> [Work to complete]: Would you find each line in the entries below with the string "computer" and copy it?
Dataset records section start
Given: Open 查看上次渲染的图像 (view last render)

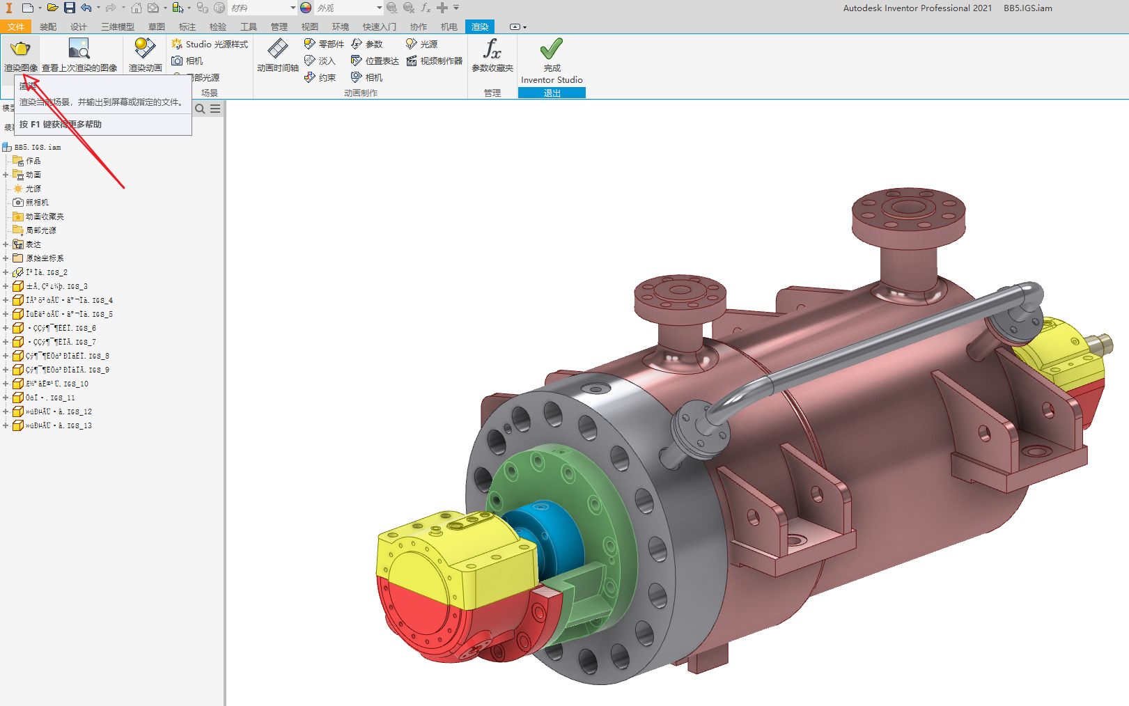Looking at the screenshot, I should click(79, 49).
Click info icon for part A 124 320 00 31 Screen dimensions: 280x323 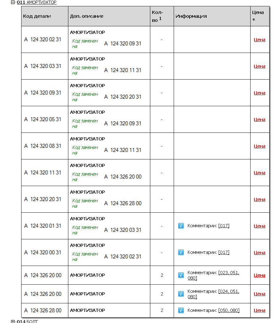pyautogui.click(x=181, y=252)
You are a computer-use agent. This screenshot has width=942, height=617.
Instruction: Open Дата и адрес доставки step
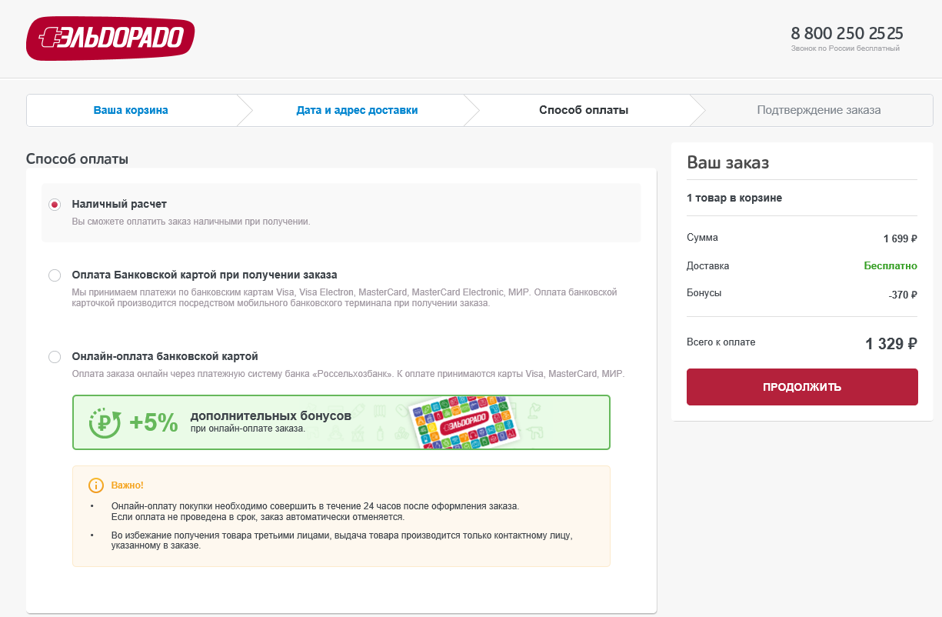(357, 110)
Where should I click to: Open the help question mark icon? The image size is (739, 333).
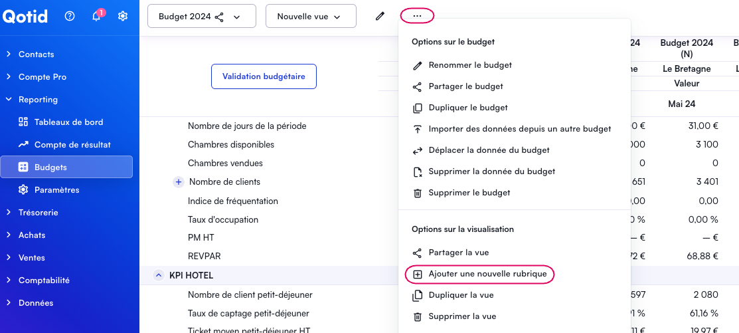70,17
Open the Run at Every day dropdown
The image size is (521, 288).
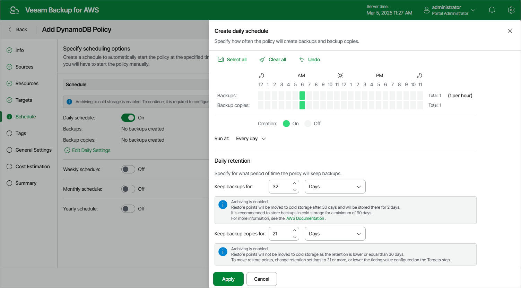point(251,138)
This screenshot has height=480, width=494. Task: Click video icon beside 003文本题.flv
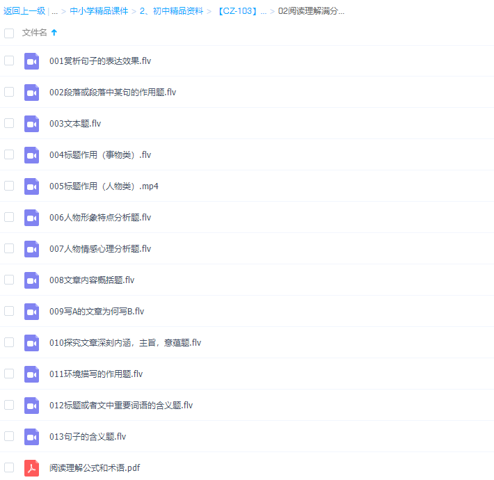pyautogui.click(x=31, y=124)
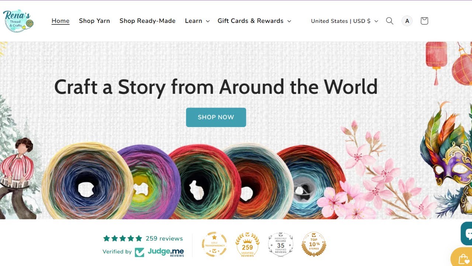Click the SHOP NOW button
This screenshot has height=266, width=472.
[x=216, y=117]
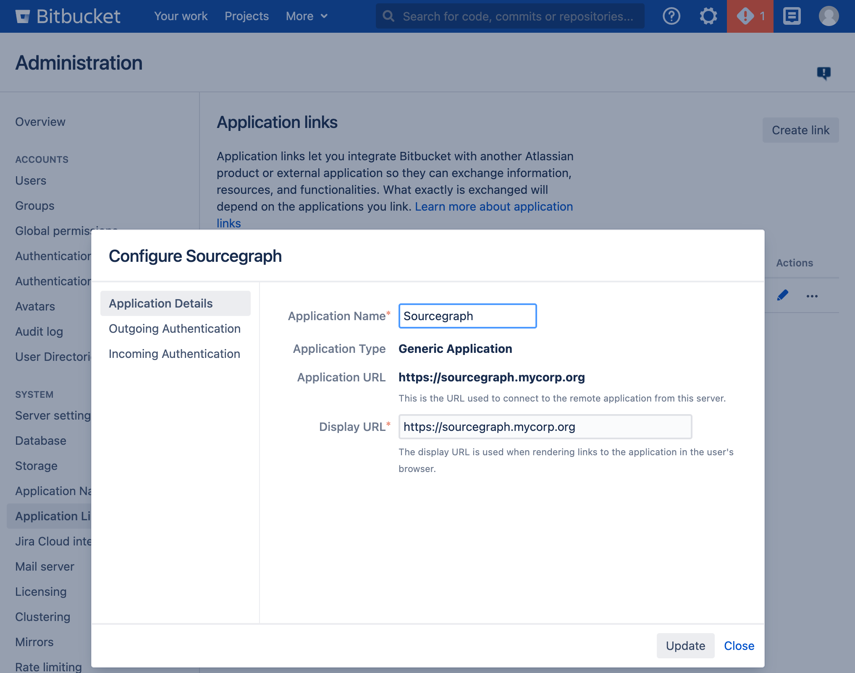Click the Jira Cloud integration sidebar item

tap(52, 540)
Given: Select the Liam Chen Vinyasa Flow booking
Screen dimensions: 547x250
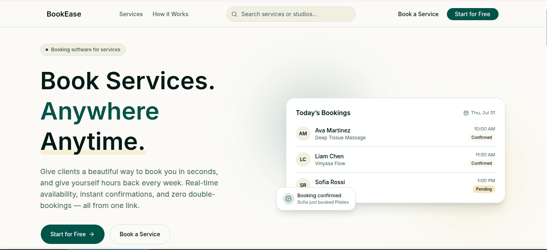Looking at the screenshot, I should point(395,160).
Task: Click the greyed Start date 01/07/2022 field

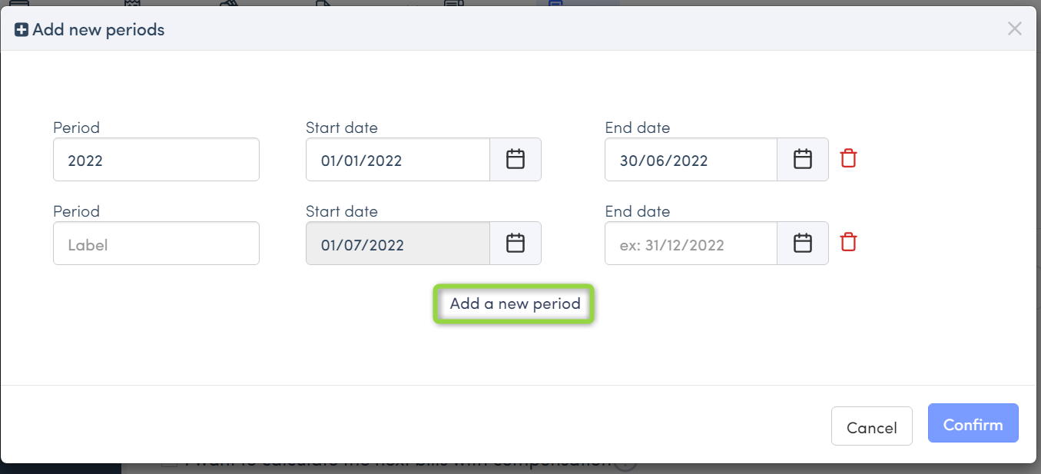Action: [x=397, y=244]
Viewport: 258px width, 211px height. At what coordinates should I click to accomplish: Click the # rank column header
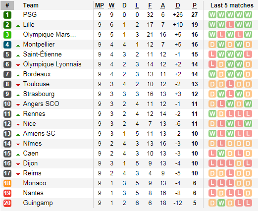[x=7, y=5]
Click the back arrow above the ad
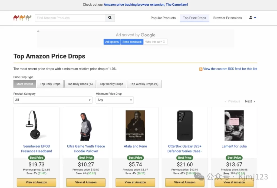The image size is (277, 188). [x=38, y=31]
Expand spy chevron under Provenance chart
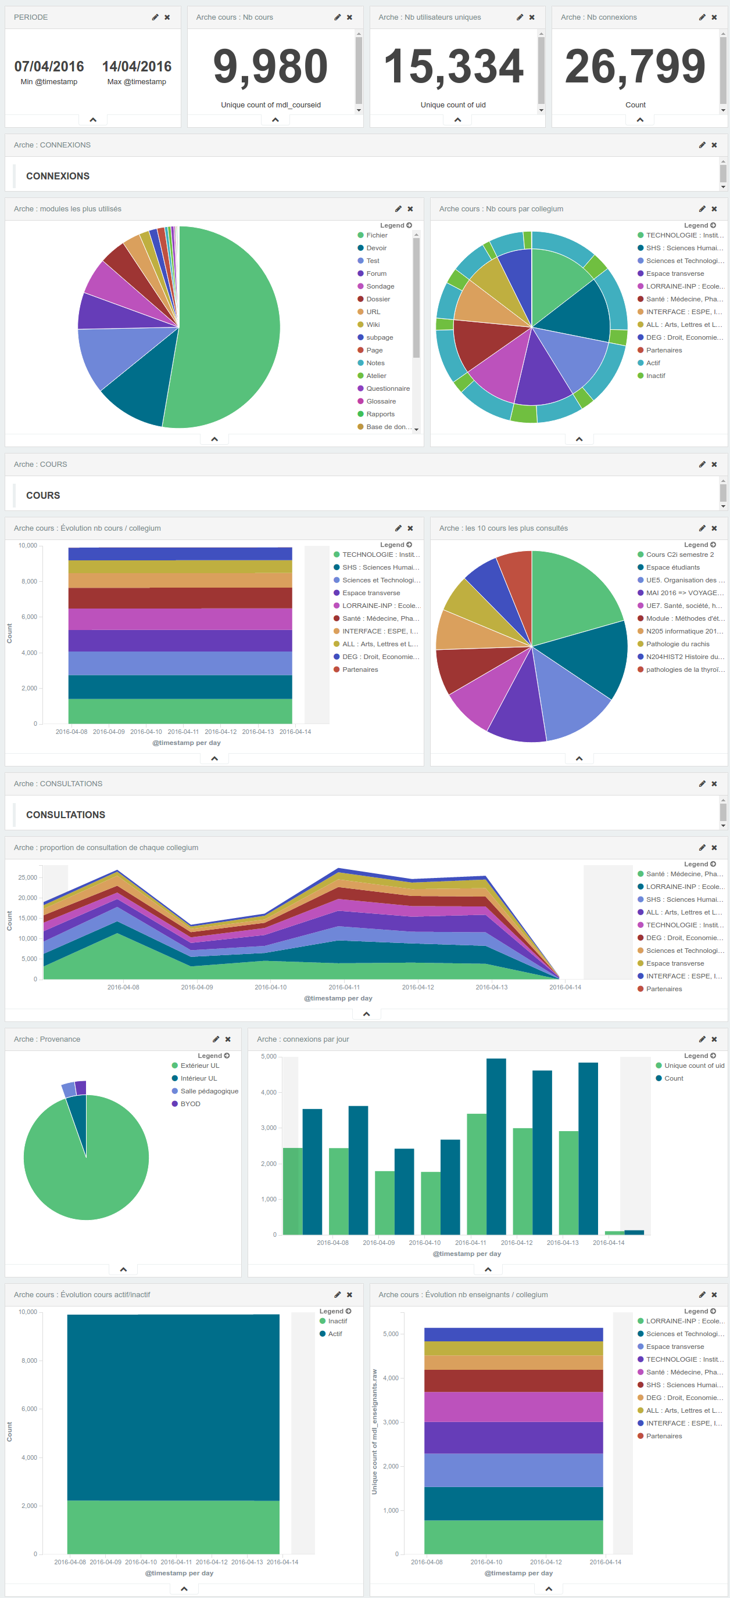The height and width of the screenshot is (1598, 730). tap(123, 1269)
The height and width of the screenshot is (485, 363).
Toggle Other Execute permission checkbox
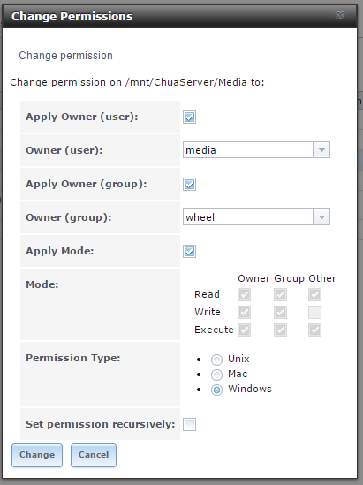click(314, 330)
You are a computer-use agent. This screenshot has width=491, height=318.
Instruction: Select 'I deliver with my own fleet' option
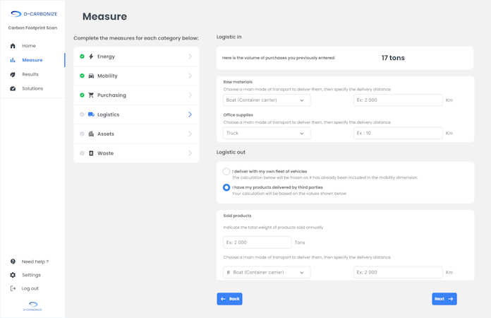tap(226, 171)
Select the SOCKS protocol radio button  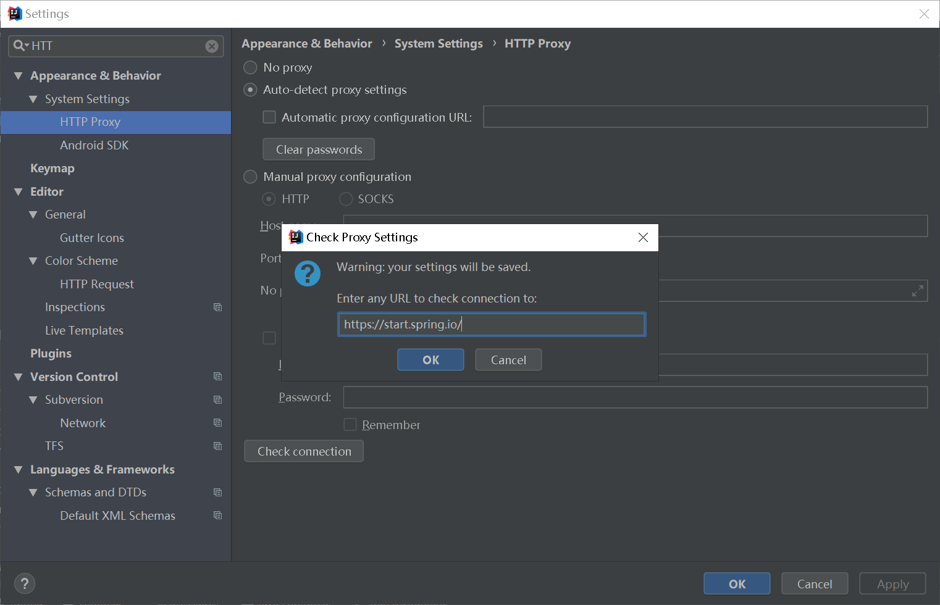point(346,199)
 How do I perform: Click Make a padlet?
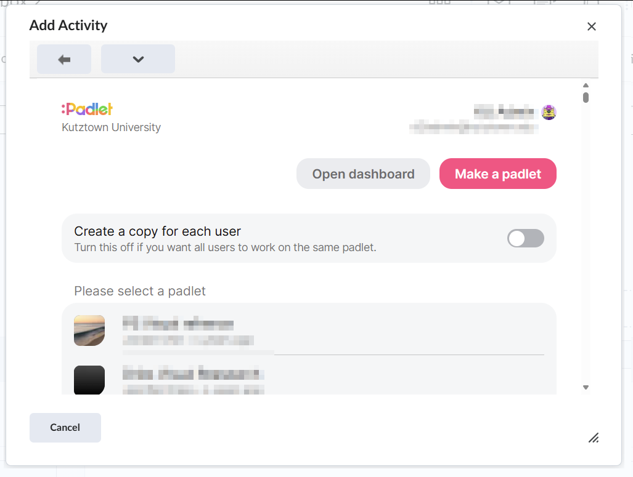click(498, 174)
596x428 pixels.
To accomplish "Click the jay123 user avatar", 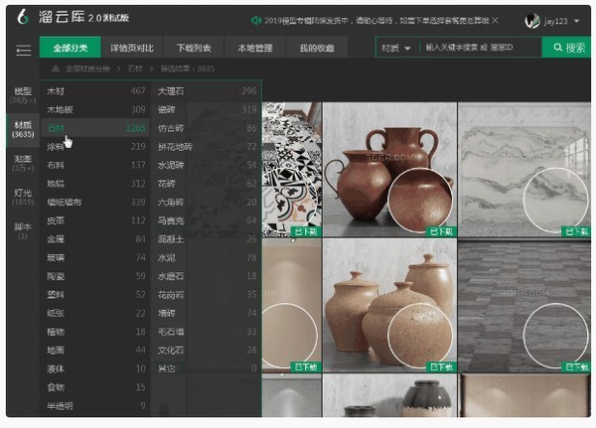I will click(x=531, y=20).
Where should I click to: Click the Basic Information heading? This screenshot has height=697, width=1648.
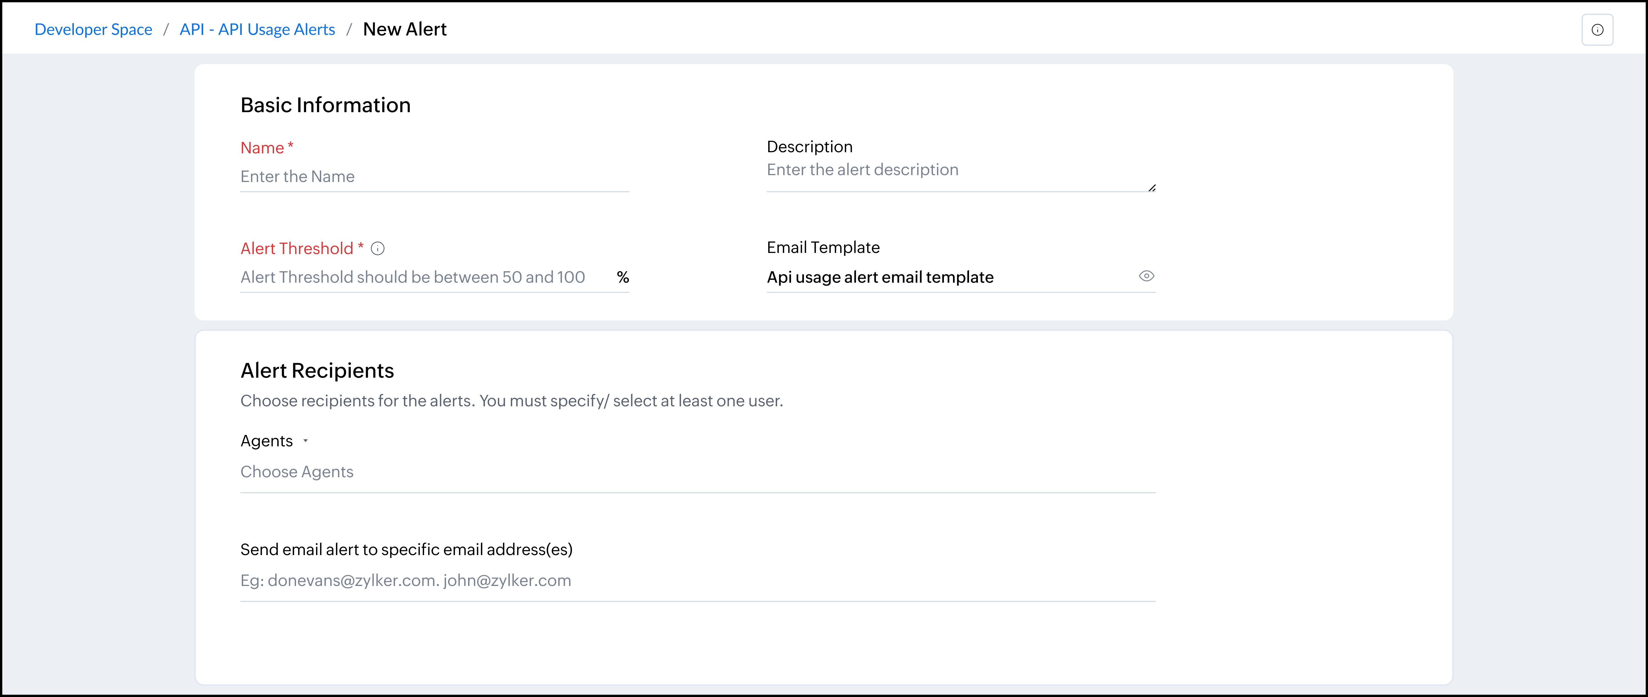(x=326, y=105)
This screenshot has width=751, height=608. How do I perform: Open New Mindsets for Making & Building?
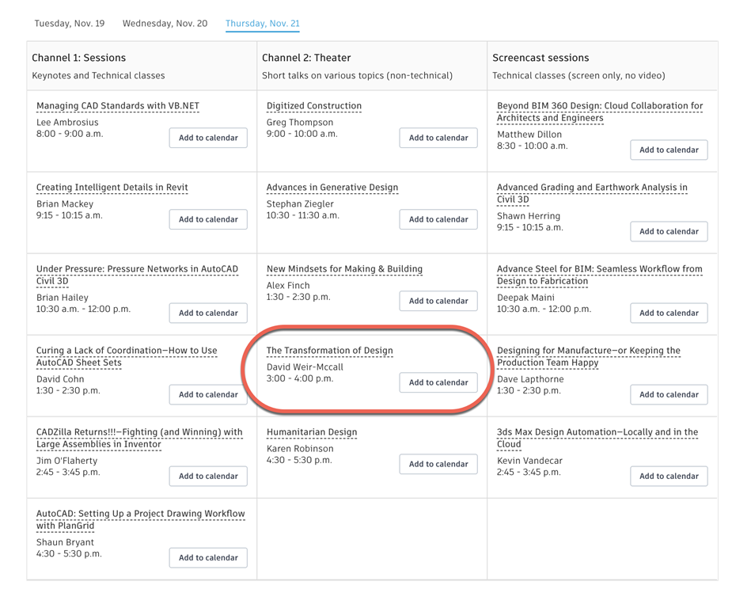[x=344, y=269]
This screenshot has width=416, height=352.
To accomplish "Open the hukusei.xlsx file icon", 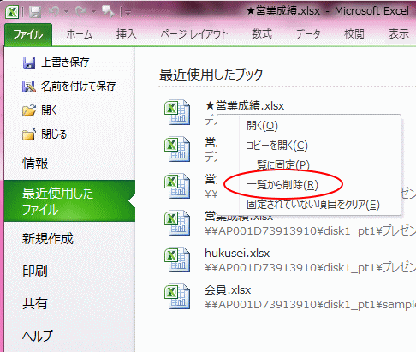I will pyautogui.click(x=177, y=260).
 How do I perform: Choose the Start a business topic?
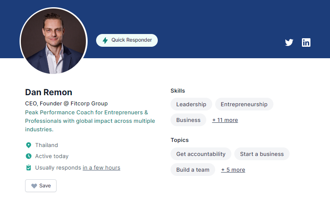[262, 154]
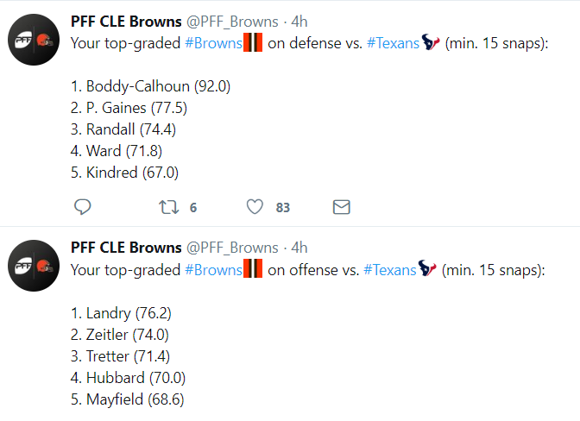Click the retweet count 6

[193, 208]
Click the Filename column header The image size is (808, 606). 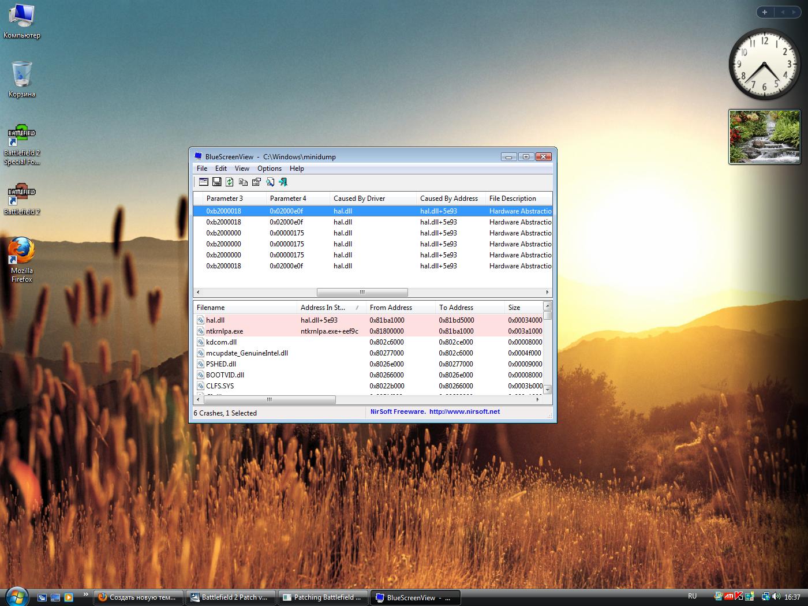click(211, 308)
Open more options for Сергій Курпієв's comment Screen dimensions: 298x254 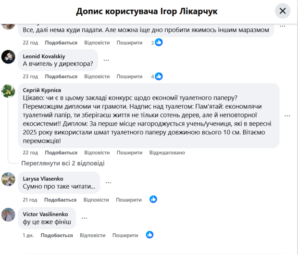click(x=287, y=116)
Dataset records section end
> [Task result]:
You are a computer-use agent. This screenshot has width=942, height=617.
You are a computer-use agent. This screenshot has width=491, height=318.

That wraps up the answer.